Susan Foster Oliver and Douglas Campbell Kerridge were married on August 27. The Rev. Dr. Timothy B. Cogan performed the ceremony at the Old Whaling Church in Edgartown.

Susan, 34, is vice president of strategy for TONIX Pharmaceuticals in New York city. She attended the Lawrenceville School in Lawrenceville, N.J., and graduated from Bowdoin College with an AB in classics and archaeology. She also received an MPhil in fine and decorative arts from Christie’s in London and an MBA from New York University’s Leonard N. Stern School of Business.

She is the daughter of Daniel Oliver and Anna Louise Vietor Oliver of Washington, D.C. and Edgartown. Her mother served as ambassador to UNESCO in Paris, France, from 2004 to 2009. Her father was chairman of the Federal Trade Commission under President Ronald Reagan and is currently a senior director of the White House Writers Group in Washington, D.C.

Douglas, 44, is a managing director in the investment banking group at Natixis in New York city. He attended Westminster School in Simsbury, Conn., and graduated from Lafayette College with a BA in government and law.

He is the son of James Gordon Kerridge and stepson of Joyce Kerridge of St. Michaels, Md., and the son of Jeanne Wertz Kerridge of Annapolis, Md. His mother is a corporate travel consultant for Wartsila NA. His father is chairman and founder of the Highland Group, a global consulting firm.

The liturgy for the marriage ceremony was drawn from the 1549 Prayer Book, with emendations from the 1749 Prayer Book, the creation of which was overseen by Samuel Seabury, the first bishop of the Episcopal Church in America and the bride’s great-great-great-great-grandfather.

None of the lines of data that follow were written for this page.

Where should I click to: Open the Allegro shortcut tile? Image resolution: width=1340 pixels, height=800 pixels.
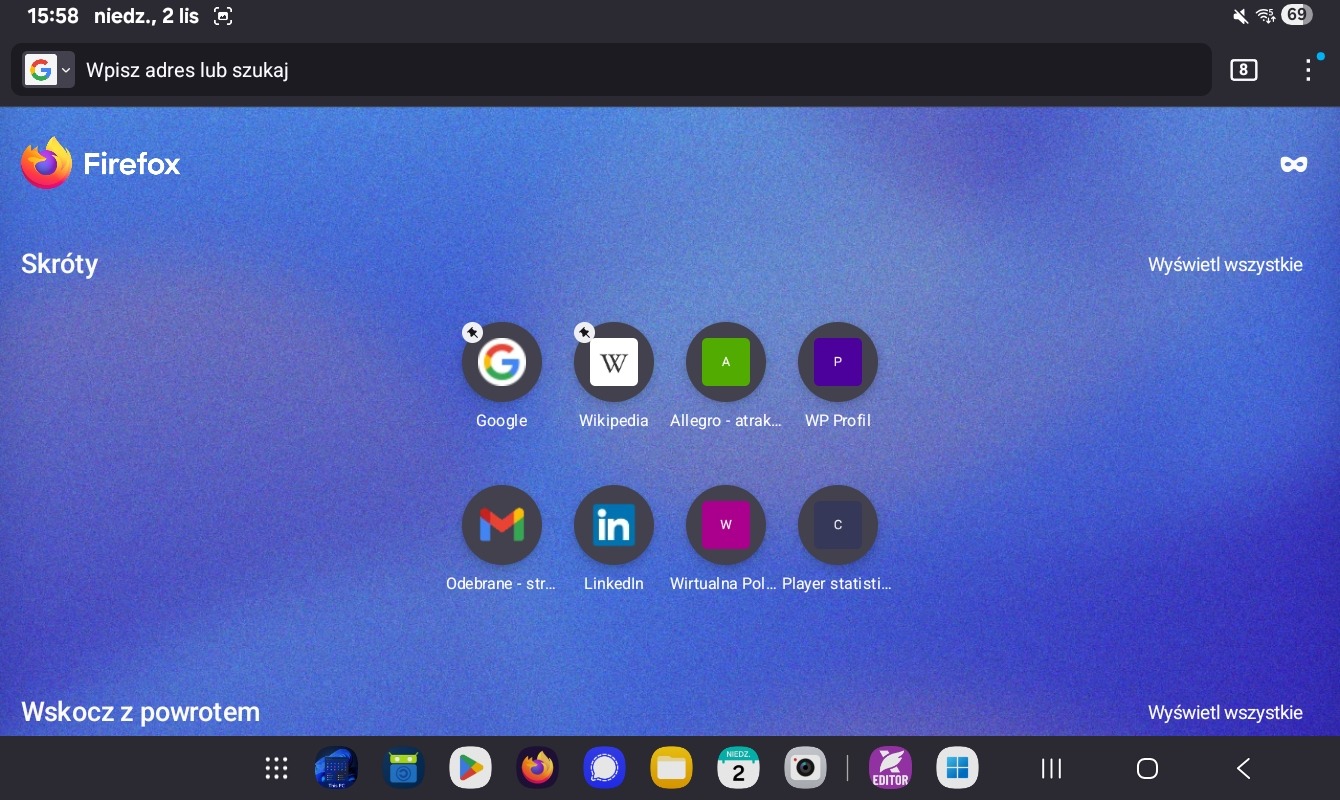pos(725,362)
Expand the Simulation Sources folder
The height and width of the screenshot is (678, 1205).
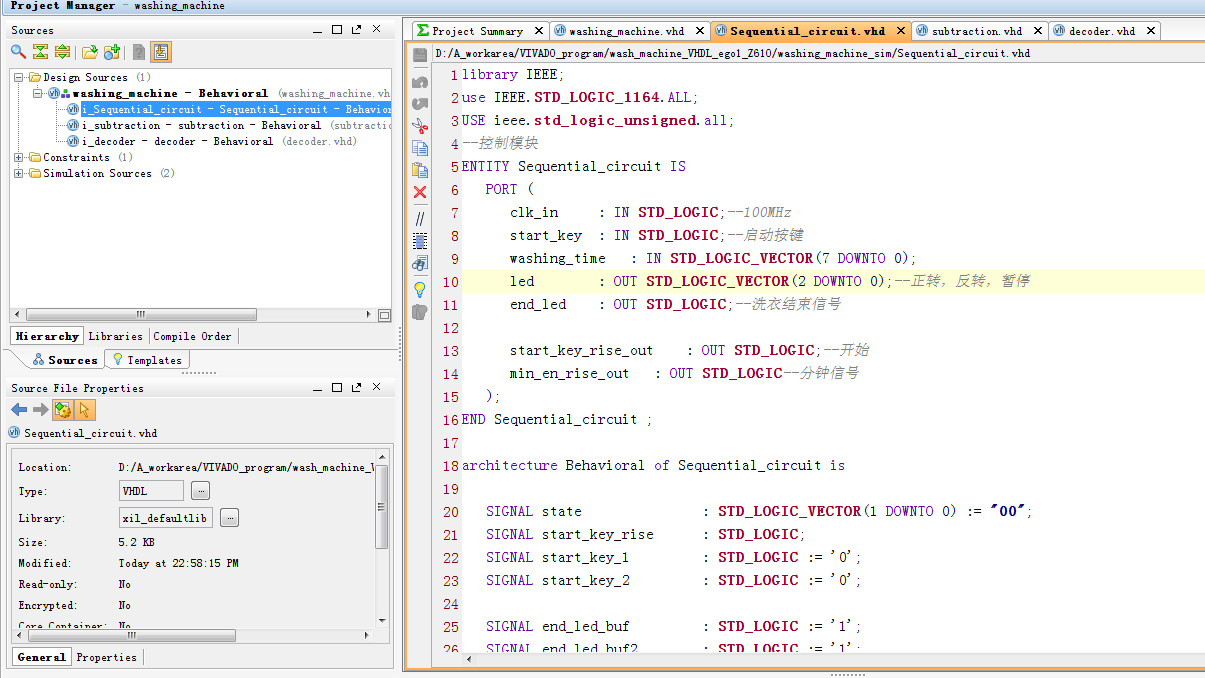pos(19,174)
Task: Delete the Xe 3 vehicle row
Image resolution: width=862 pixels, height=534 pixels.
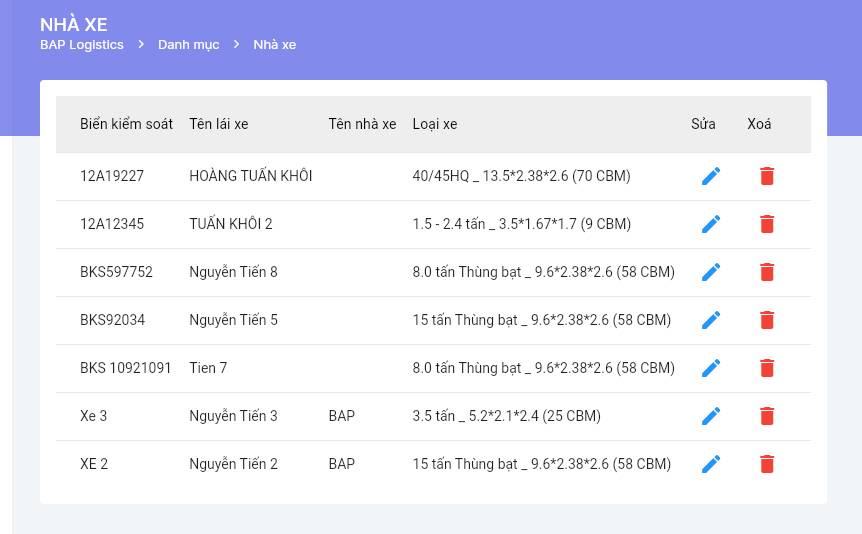Action: pos(767,416)
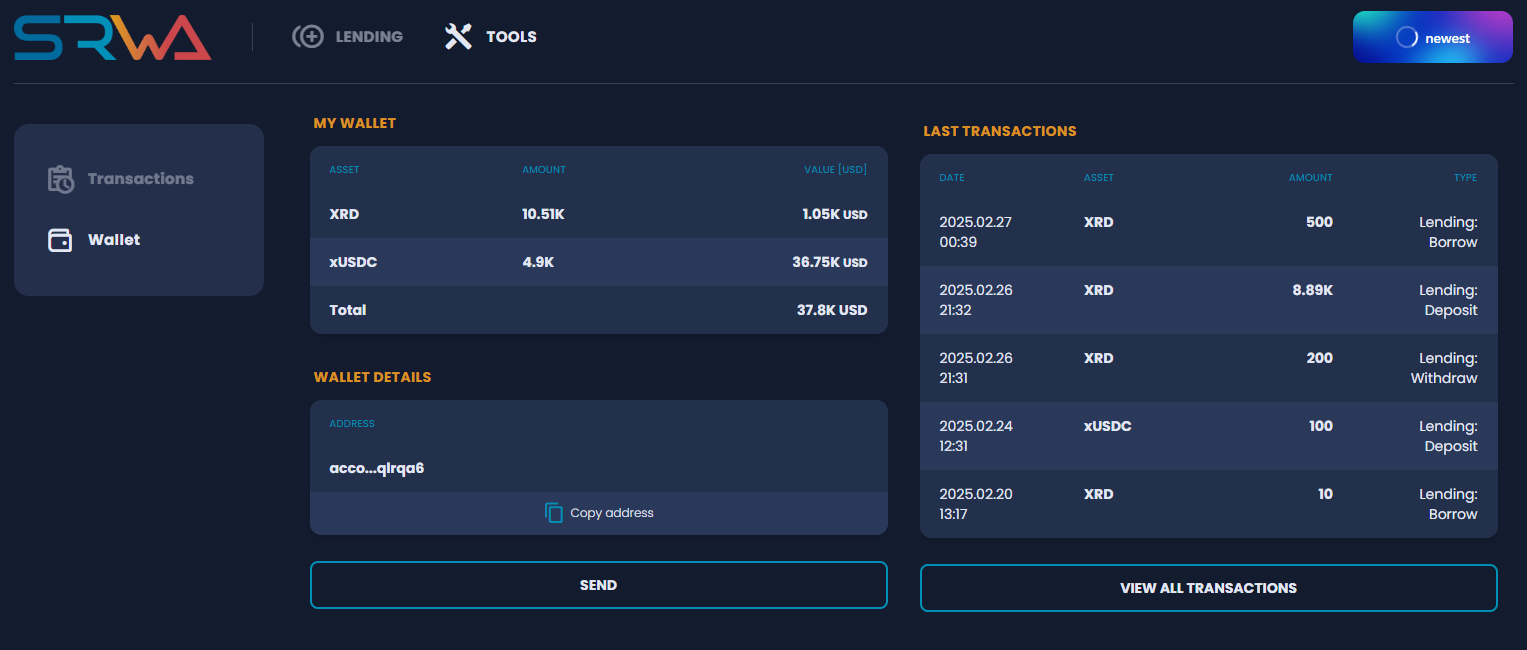1527x650 pixels.
Task: Open the Lending menu
Action: click(368, 37)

The bride was wearing an antique French lace veil that belonged to her great-great-great-great-great-grandmother whose father, Claude Antoine de Tours, was guillotined during the Reign of Terror in the French Revolution.

The bride’s great-grandmother, Martha Knox Orr (Mrs. Carl L. Vietor), was born in Cottage City (Oak Bluffs) on Martha’s Vineyard and was a summer resident for many years, as was her son and his wife, Mr. and Mrs. Alexander Orr Vietor and their children, among whom is the bride’s mother.